Start of MATERIAL SHOWN

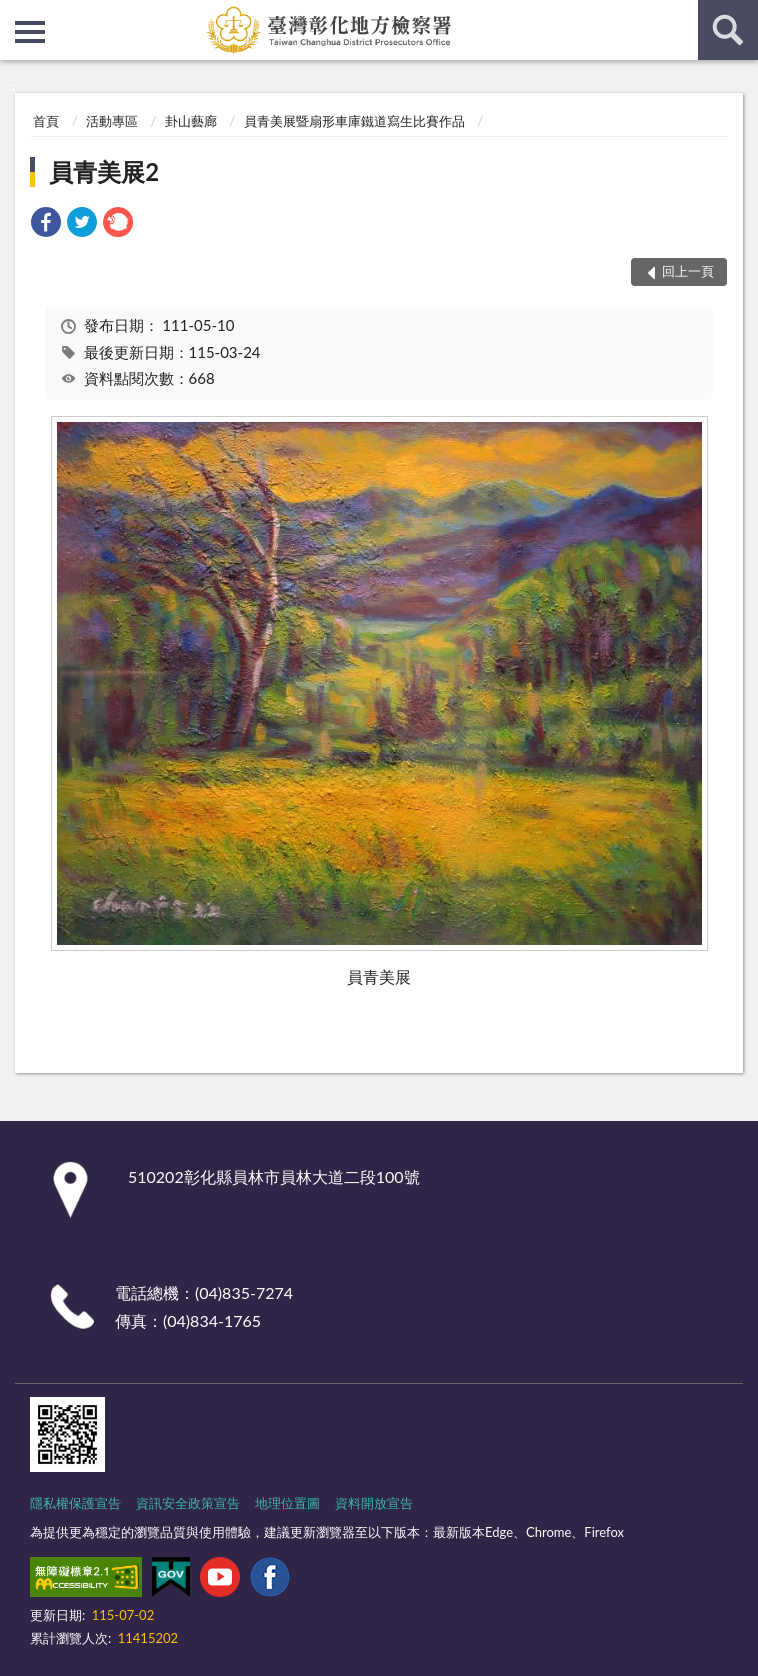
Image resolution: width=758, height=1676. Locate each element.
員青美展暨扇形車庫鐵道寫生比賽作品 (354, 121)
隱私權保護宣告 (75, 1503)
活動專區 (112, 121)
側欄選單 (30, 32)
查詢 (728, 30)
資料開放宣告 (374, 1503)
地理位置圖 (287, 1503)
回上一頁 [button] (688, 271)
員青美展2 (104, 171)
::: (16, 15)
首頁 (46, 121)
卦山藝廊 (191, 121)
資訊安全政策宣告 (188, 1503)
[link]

End of MATERIAL SHOWN

■ WHAT IS BEING ASKED
Pull out every line of the data that contains the string "element", matching case exactly.

■ TASK ANSWER
Image resolution: width=758, height=1676. Locate each element.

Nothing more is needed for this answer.